Regarding Chiropractic Subluxation Theory as a Threat to Public Health?

Richard Bartley, MSc, MCSP, MISCP


July 30, 2001


Dr. Homola claims that chiropractors, at least in the United States, are guilty of practicing pseudo-science that is not only misleading the public, but may even be putting some patients at risk.

Such a claim could be made against most healthcare professions, including mainstream medicine. There is a need for all clinicians, regardless of their professional background, to pursue evidence-based practice.

My experience of cooperating with UK-based chiropractors has been a positive one. Most seem to practice "common-sense" physical medicine, while having a healthy interest in common medical diseases. Where their scope of practice permits, they work closely with local family doctors in managing patients in the community.

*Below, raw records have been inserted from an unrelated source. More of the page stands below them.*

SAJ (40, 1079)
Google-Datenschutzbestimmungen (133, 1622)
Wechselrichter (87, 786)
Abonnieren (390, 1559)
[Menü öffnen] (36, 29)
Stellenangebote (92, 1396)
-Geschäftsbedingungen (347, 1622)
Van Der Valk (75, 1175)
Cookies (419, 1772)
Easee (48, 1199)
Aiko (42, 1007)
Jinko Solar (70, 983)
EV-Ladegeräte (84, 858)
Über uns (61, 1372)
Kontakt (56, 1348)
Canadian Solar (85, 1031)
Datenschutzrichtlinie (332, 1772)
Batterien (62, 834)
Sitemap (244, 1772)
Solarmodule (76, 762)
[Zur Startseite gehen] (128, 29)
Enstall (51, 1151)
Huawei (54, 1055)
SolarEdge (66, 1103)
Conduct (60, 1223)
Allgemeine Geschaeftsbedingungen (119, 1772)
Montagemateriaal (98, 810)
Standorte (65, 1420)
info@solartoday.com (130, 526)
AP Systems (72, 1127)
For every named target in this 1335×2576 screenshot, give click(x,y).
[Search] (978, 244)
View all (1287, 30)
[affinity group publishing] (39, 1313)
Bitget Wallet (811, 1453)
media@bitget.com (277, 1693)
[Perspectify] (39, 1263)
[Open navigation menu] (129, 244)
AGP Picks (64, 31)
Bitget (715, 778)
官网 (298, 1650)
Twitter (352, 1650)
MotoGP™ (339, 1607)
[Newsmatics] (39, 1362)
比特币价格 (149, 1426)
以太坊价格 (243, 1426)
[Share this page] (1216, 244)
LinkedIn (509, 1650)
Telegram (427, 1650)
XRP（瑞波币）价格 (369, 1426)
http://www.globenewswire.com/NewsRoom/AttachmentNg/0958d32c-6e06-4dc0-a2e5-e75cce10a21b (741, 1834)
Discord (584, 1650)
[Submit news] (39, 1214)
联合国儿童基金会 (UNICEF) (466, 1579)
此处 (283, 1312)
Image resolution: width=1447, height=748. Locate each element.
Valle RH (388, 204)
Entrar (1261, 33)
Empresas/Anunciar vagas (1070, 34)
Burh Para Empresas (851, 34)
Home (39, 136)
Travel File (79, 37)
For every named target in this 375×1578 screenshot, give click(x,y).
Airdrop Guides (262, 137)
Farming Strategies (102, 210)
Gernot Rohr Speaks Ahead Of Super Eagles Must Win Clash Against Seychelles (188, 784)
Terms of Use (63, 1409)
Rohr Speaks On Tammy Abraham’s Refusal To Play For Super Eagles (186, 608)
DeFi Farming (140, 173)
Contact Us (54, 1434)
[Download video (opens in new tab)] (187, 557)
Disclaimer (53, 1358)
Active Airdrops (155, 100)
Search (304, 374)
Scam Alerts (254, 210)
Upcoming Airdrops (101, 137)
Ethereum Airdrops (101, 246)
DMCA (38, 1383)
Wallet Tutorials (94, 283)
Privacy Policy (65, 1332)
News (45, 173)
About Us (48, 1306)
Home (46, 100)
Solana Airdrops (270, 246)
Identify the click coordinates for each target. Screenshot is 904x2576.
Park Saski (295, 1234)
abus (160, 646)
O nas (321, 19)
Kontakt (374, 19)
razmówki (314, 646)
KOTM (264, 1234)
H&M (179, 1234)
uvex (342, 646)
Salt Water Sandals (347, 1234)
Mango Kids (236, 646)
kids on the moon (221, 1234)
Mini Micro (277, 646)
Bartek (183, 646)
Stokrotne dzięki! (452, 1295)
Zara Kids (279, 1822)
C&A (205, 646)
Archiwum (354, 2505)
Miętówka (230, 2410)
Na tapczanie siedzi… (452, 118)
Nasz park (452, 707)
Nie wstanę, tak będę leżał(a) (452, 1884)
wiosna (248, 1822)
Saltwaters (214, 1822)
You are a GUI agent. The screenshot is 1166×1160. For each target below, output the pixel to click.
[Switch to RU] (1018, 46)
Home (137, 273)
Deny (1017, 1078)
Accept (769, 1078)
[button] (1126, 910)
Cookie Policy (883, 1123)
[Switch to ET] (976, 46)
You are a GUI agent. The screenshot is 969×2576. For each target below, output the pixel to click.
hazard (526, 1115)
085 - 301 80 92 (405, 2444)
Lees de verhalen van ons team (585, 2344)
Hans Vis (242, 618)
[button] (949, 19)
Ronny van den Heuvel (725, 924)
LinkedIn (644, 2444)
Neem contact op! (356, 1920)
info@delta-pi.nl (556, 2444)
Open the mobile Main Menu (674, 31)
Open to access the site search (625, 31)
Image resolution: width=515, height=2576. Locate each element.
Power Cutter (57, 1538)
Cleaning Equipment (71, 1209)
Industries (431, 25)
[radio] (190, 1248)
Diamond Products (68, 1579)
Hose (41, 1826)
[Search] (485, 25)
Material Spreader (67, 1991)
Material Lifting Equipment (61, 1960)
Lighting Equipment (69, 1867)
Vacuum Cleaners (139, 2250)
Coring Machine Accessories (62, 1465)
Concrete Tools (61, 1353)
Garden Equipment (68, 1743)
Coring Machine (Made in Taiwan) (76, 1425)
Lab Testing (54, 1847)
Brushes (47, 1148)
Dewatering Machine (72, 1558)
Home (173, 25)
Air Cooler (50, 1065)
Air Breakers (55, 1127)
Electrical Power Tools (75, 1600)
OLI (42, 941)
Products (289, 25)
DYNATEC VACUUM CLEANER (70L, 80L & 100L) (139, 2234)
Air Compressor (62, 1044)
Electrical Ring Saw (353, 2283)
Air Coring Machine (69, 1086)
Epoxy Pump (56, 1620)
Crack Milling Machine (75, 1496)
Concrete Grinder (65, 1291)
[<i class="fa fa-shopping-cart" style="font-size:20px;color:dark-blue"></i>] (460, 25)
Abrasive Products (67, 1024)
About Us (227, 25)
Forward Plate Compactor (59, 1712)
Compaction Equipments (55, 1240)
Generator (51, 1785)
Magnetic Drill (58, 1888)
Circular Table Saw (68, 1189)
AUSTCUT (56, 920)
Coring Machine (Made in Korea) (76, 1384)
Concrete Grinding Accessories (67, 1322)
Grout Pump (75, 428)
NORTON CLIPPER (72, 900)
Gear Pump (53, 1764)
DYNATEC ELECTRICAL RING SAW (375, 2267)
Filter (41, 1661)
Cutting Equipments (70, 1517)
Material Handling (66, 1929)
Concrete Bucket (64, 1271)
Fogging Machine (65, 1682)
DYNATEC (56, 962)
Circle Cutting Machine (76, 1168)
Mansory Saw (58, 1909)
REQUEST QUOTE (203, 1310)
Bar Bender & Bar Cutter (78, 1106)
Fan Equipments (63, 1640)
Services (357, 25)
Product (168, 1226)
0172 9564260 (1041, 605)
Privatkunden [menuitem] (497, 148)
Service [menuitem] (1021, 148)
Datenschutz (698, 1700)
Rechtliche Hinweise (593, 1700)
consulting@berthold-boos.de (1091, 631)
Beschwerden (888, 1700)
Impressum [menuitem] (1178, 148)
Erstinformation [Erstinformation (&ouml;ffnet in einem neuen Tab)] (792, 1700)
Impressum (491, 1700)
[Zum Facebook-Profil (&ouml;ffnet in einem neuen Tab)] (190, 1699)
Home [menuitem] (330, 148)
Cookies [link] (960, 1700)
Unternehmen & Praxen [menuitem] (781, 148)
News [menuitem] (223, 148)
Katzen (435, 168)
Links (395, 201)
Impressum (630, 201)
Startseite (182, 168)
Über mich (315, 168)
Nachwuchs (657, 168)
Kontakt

Nearly of all them that I have spoken to consider the term "chiropractic subluxation" to be outdated, and while they quite correctly consider a holistic approach to patient management to be vitally important, few have advocated to me that chiropractic adjustment alone can cure visceral disease.

Chiropractic intervention, working in consort with orthodox medicine, could potentially result in favorable outcomes in some chronic visceral diseases, for example, asthma. The mechanisms involved may be difficult to explain, but our knowledge of the neurologic system is not yet complete.

Undoubtedly, clinical studies are needed to verify such claims, No one would doubt that such research is complex and challenging, and to undertake such a challenge requires considerable commitment from the chiropractic professions.

Where research has been undertaken, chiropractic has been shown to be effective in managing musculoskeletal conditions.

Meade and colleagues,[1] in 1994, demonstrated the effectiveness of chiropractic in managing low back pain. While there were some unfortunate flaws in the study that unjustly showed members of my own profession in a poor light, it did at the very least confirm that chiropractic has an important role in managing patients with musculoskeletal disability.

If Dr. Homola's criticisms of the US-based chiropractors are accurate, then there is indeed cause for concern. I suspect, however, that as in other healthcare professions, US-based chiropractic care consists of the (very) good, the bad, and the ugly.

It is for the professional bodies themselves to regulate the practice of their members. Publicly broadcasted criticism always runs the risk of the professions under attack closing ranks and being seen to defend dogma when in reality they have much to positively promote.